Table 4. Experimental animals for development of SARS-CoV and MERS-CoV vaccines.
Vaccine type | Design strategy | Animal models and examples | Advantages | Disadvantages | |
---|---|---|---|---|---|
SARS-CoV | MERS-CoV | ||||
Inactivated particle | Whole virus inactivated by heat, chemicals, or radiation | African green monkeys, rhesus and cynomolgus macaques; BALB/c, C57B6 and 129S6/SvEv mice; ferrets; rabbits | BALB/c mice | Rapid and easy for development; safety; high-titre NAbs; protective when used with adjuvant | Induction of inflammatory immune pathology and ADE; possibly incomplete protection |
Live-attenuated particle | Attenuated the virulence by viral genome mutagenesis or targeted deletions | BALB/c mice; hACE2-Tg mice; hamsters | BALB/c mice | Inexpensive; quick immunity; less adverse effect; comprehensive activation of host immunity; multiple targets | Risk of phenotypic or genotypic reversion and disseminated infection in immunocompromised patients |
Vector | Viral vectors that express S or the S1 subunit | BALB/c and 129S6/SvEv mice; hamsters; ferrets | BALB/c mice; hDPP4-Tg or transfected mice; dromedary camels | Comprehensive, Stronger and specific activation of host immunity; high-titre NAbs; safety | Varied and skewed immune responses; possibly incomplete protection |
Virus-like particle | Virus-like replicon particles containing S protein | BALB/c mice | Ad-hDPP4 mice; BALB/c mice | Induction of antiviral T cell responses and S protein specific NAbs; reduce viral titres in lungs to nearly undetectable levels by one after inoculation with MERS-CoV | Varied and skewed immune responses; risk of ADE; possibly incomplete protection |
Nanoparticle | Purified S protein-containing nanoparticles; Gold nanoparticle adjuvanted S protein | BALB/c mice | BALB/c mice | Induction of S protein specific NAbs | Need appropriate adjuvants; Varied and skewed immune responses; risk of ADE |
Viral subunit | Antigenic components, whole or separate (S and N protein) | Rhesus macaques, BALB/c mice and rabbits | Rhesus macaques; hDPP4 transgenic mice; BALB/c mice | High safety; consistent production; Comprehensive, Stronger and specific activation of host immunity; high-titre NAbs | Uncertain cost-effectiveness; mild immunogenicity; need appropriate adjuvants; risk of ADE |
DNA plasmid | DNA plasmids that encode S and N protein | BALB/c mice | Rhesus macaques and BALB/c mice; Ad-hDPP4 mice | Easier to design; high safety; high-titre NAbs | Lower and skewed immune responses; possibly delayed-type hypersensitivity |
Among all the functional structural proteins of coronavirus, the S protein is an important antigen that might effectively inducing NAbs to block viral binding and entry, as well as stimulating robust host immune responses [58]. Therefore, the S protein has been designed as the main target for the development of SARS vaccines by different strategies including developing a S subunit, using an expression vector, packaging a virus-like particle, delivering a DNA plasmid and nanoparticle [3]. These vaccine strategies showed protection effects in different animals (Table 4). However, they are limited by the possibilities of incomplete protection, the risk of antibody dependent enhancement (ADE) include expanded infection, tissue destruction, cytokine storm and multiple organ failure [3]. The mechanism of ADE effect is complicated and not yet clearly clarified.
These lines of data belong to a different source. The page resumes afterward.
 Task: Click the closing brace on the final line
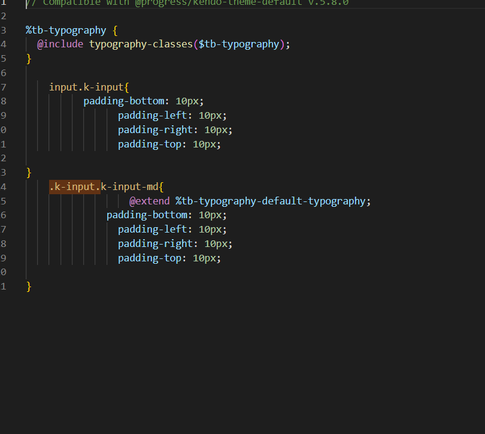28,286
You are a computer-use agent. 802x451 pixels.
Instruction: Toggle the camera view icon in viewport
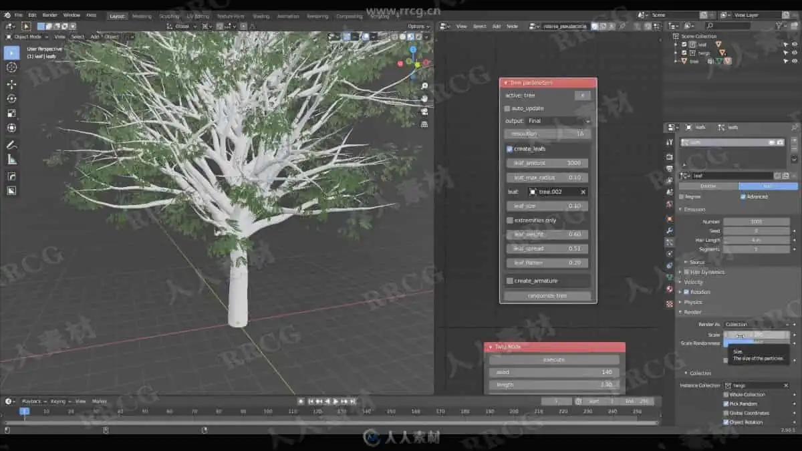tap(424, 111)
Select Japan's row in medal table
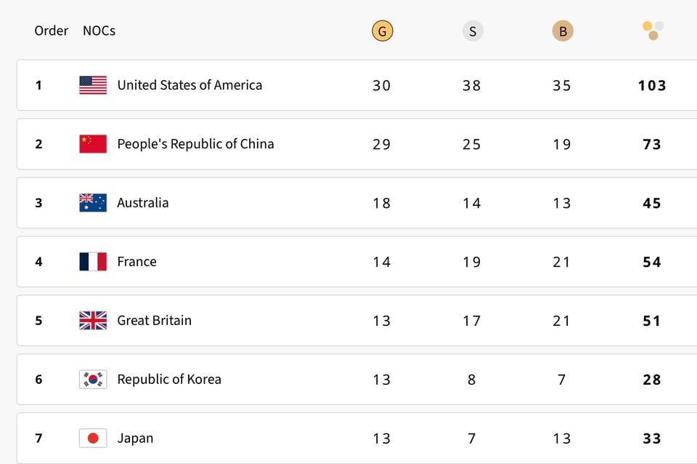This screenshot has width=697, height=464. point(135,439)
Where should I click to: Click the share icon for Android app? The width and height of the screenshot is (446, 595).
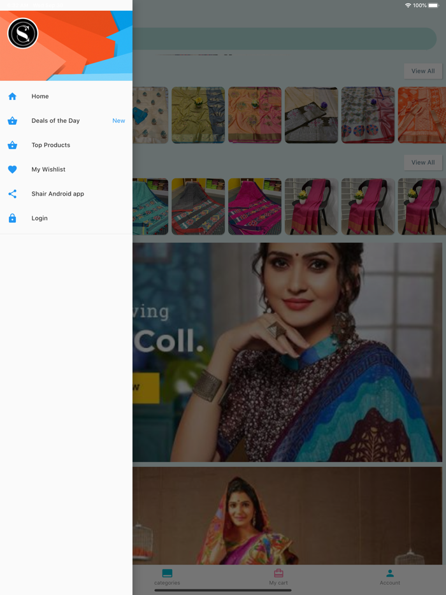12,194
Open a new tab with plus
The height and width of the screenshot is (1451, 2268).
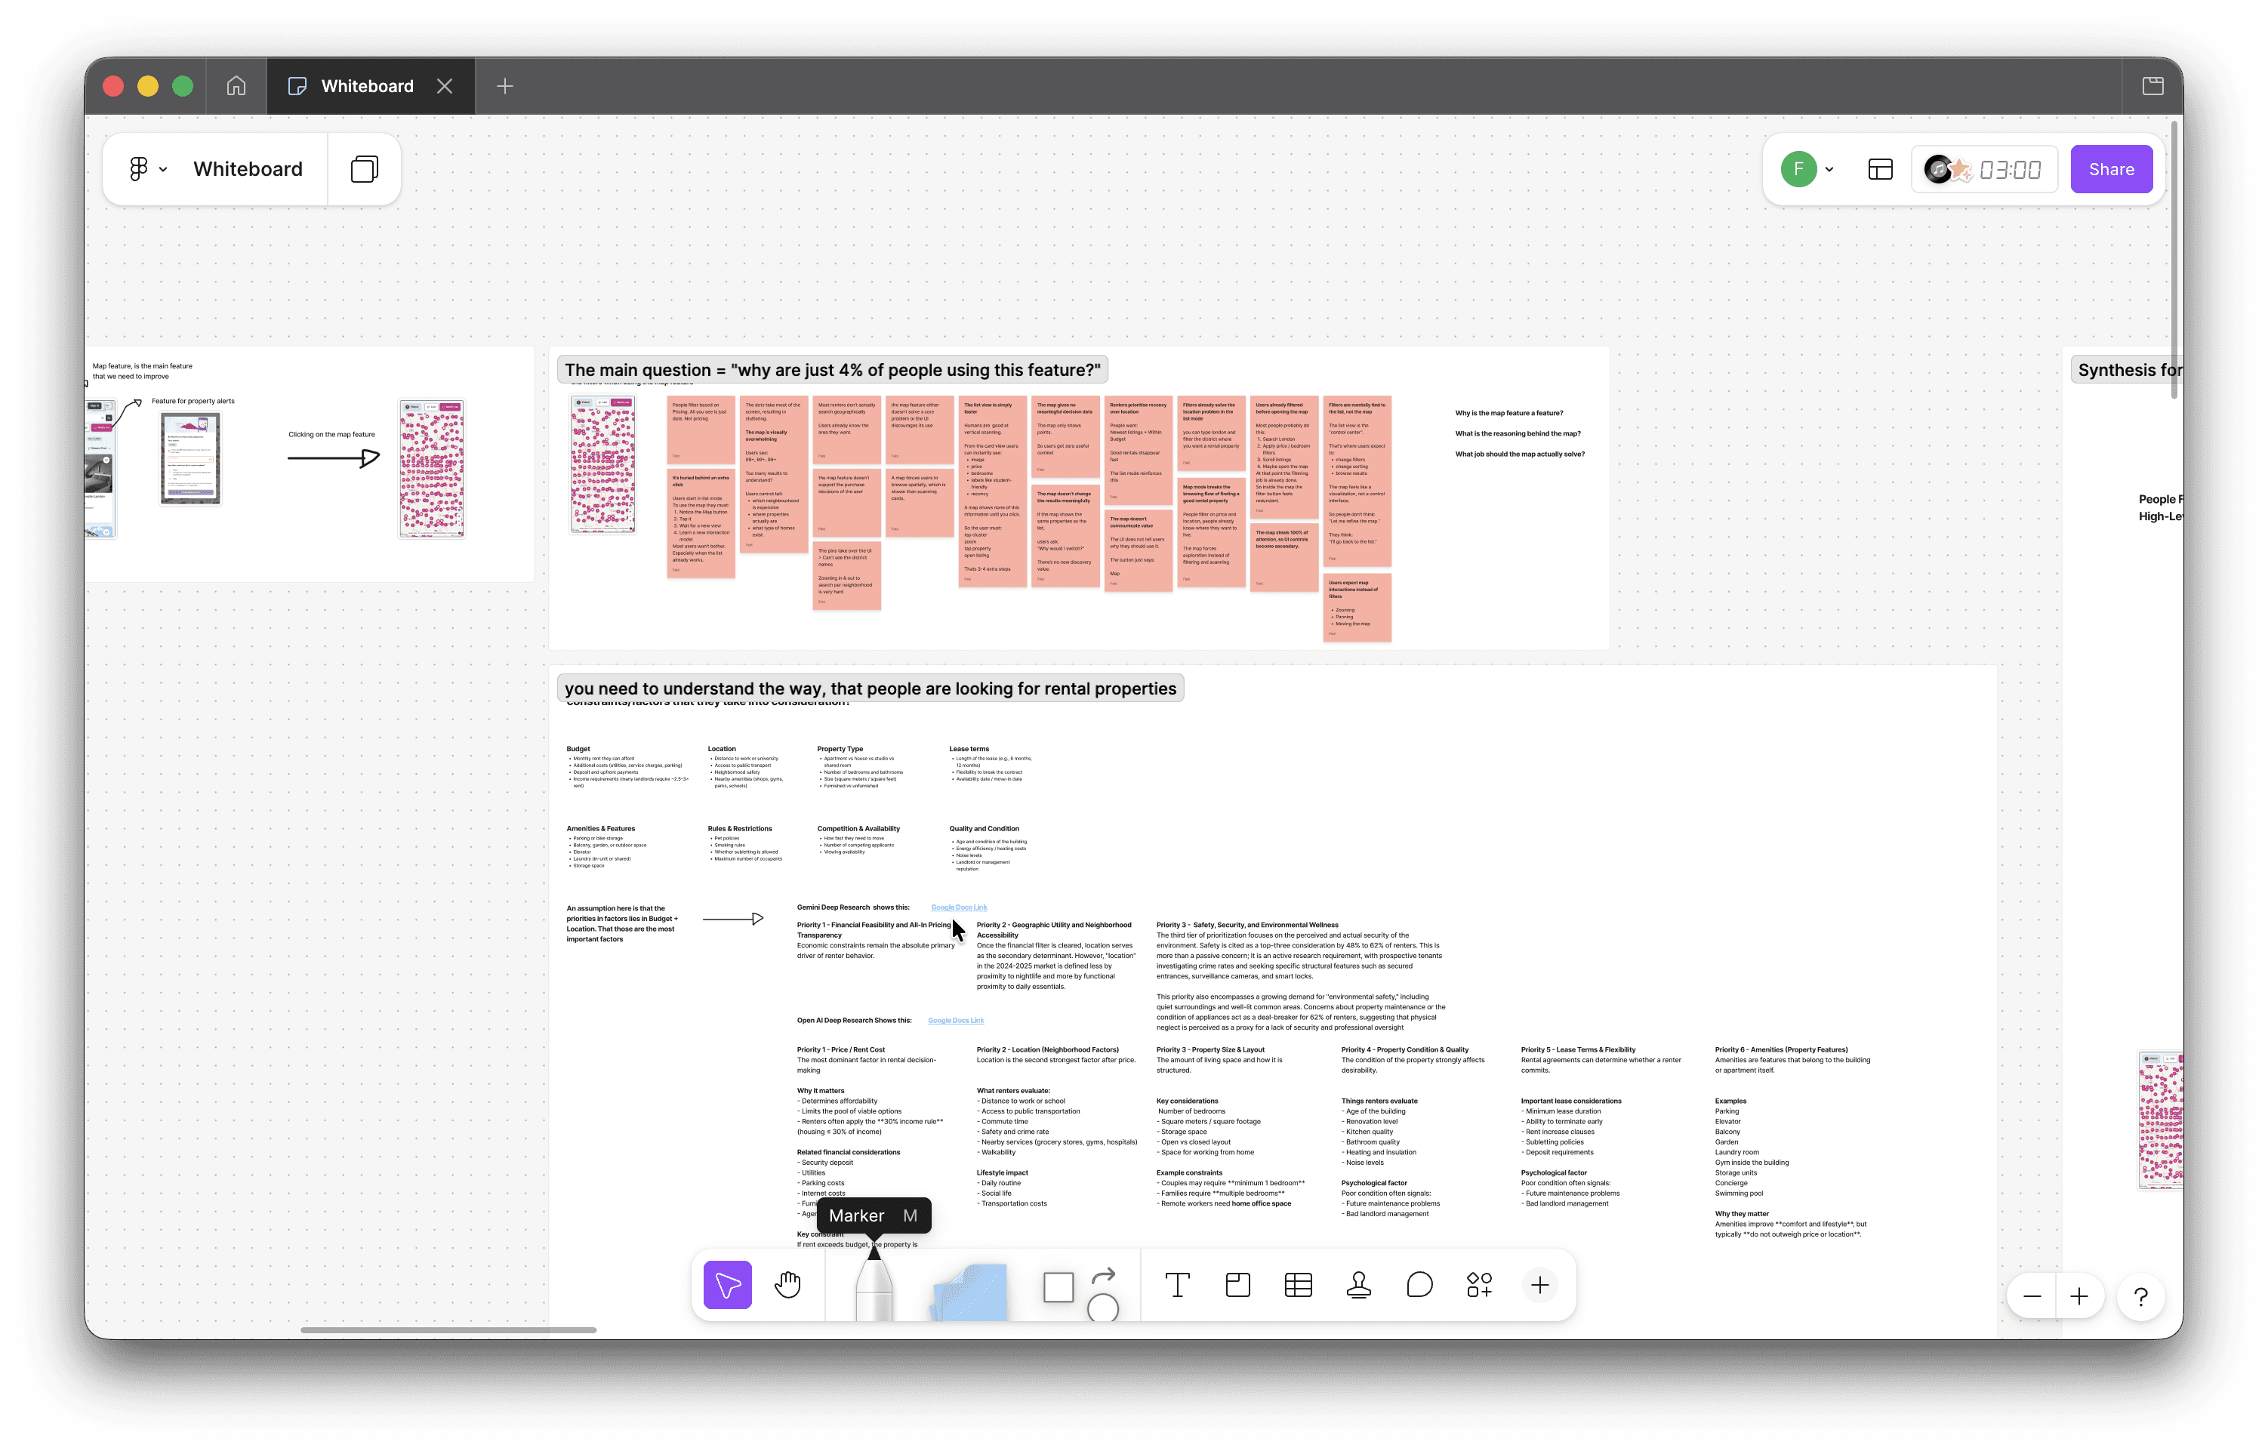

Serum of inactivated SARS-CoV and S protein immunized mice, as well as the S protein specific antibodies were demonstrated to promote viral infection and cytopathogenesis in human immune cells such as macrophage and B lymphocytes, via a pH- and cysteine protease-independent Fcγ receptor pathway [59]. Moreover, S protein specific antibodies treatment caused fatal acute lung injury in SARS-CoV infected NHPs by skewing macrophage mediated inflammation-resolving responses [60]. In addition, prior immunization with N protein might also cause severe pneumonia in mice infected with live SARS-CoV [61]. Indeed, many studies showed that virus-like particle, inactivated virus vaccine, rDNA-produced S protein vaccine led to occurrence of pulmonary and Th2-type immunopathology on challenge with live SARS-CoV in mice, suggesting hypersensitivity to SARS-CoV components was induced [57,62]. Similar lung immunopathology was also observed in mice immunized with inactivated MERS-CoV vaccine [63]. These findings suggested that a potential pathogenic effect of antibodies targeted at SARS-CoV-2 would be of major concern for vaccine development and antibody-based therapies.
Although the NHPs were supposed to be closer to human, different mouse models and MA viral strains have occupied a large proportion of these coronavirus vaccine studies for their advantages of convent and large-scale to draw a more robust conclusion. Due to the genetic differences, the results from animals are not necessarily going to be the same in humans. To the contrary, many vaccines that are effective in animal experiments but showed inadequate protective effects in humans, such as RSV [64] and HIV [65]. Nevertheless, animal experiments are the essential step before trials in human for any vaccines.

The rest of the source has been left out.